Member of the Nova Scotia House of Assembly for Inverness
- In office 1863–1867
- In office 1871–1872

Personal details
- Born: 1834 St. Andrews, Nova Scotia
- Died: January 1, 1910 (aged 75–76) Port Hood, Nova Scotia

= Samuel McDonnell =

Canadian politician

Samuel McDonnell (1834 - January 1, 1910) was a Canadian politician.
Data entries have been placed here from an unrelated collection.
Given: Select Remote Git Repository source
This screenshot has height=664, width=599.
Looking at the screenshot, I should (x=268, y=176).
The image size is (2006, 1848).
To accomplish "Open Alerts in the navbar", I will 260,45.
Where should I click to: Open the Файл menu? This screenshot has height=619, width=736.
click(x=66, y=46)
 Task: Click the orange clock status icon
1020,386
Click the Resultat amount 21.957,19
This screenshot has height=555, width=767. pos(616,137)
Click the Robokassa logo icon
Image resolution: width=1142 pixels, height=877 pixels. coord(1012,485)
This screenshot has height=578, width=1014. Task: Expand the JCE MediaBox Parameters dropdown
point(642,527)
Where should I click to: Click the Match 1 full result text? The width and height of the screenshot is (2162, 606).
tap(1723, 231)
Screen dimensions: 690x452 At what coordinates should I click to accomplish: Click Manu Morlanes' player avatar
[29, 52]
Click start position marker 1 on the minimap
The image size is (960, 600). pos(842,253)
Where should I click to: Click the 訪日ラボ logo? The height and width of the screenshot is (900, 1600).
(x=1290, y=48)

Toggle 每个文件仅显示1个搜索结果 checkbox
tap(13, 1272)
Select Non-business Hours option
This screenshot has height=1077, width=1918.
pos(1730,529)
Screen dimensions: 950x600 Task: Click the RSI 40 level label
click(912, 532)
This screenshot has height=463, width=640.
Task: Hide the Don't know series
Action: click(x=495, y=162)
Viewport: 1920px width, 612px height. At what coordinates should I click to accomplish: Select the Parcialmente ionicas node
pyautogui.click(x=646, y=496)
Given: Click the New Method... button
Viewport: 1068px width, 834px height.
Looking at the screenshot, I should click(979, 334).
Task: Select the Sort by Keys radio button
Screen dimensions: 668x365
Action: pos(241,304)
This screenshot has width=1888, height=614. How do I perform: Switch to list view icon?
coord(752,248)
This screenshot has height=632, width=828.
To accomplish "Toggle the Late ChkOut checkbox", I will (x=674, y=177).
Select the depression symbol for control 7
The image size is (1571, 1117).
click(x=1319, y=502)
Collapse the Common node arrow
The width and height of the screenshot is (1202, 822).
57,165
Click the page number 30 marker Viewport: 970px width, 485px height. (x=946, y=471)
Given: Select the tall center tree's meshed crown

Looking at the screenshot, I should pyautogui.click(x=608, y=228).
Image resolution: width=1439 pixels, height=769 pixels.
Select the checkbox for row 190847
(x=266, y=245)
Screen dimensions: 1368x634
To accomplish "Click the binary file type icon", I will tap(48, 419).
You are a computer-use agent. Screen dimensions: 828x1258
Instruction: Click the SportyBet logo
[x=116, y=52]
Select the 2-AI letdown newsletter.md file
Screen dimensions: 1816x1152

Born in St. Andrews, County of Antigonish, Nova Scotia, the son of Donald McDonnell (Garanaich) and Mary Macdonald, McDonnell studied law in Antigonish with William Alexander Henry. After being admitted to the bar in 1862, he practiced law in Port Hood, Nova Scotia. In 1863, he was elected to the Nova Scotia House of Assembly in Inverness. He married Annie, the daughter of Peter Smyth in 1866 and was named Queen's Counsel the following year. In 1867 MacDonnell ran in Inverness for the House of Commons of Canada, but was defeated. He was elected to the provincial assembly again in 1871. In 1872, he was elected to Parliament as a member of John A. Macdonald's Conservative caucus. After the Pacific scandal, he switched parties to the Liberals in 1874. He was re-elected in 1878 and defeated in 1882, 1887, and 1891. He was later appointed by the Laurier Government an Inspector of Customs for Eastern Nova Scotia.

McDonnell died at Port Hood at the age of 76.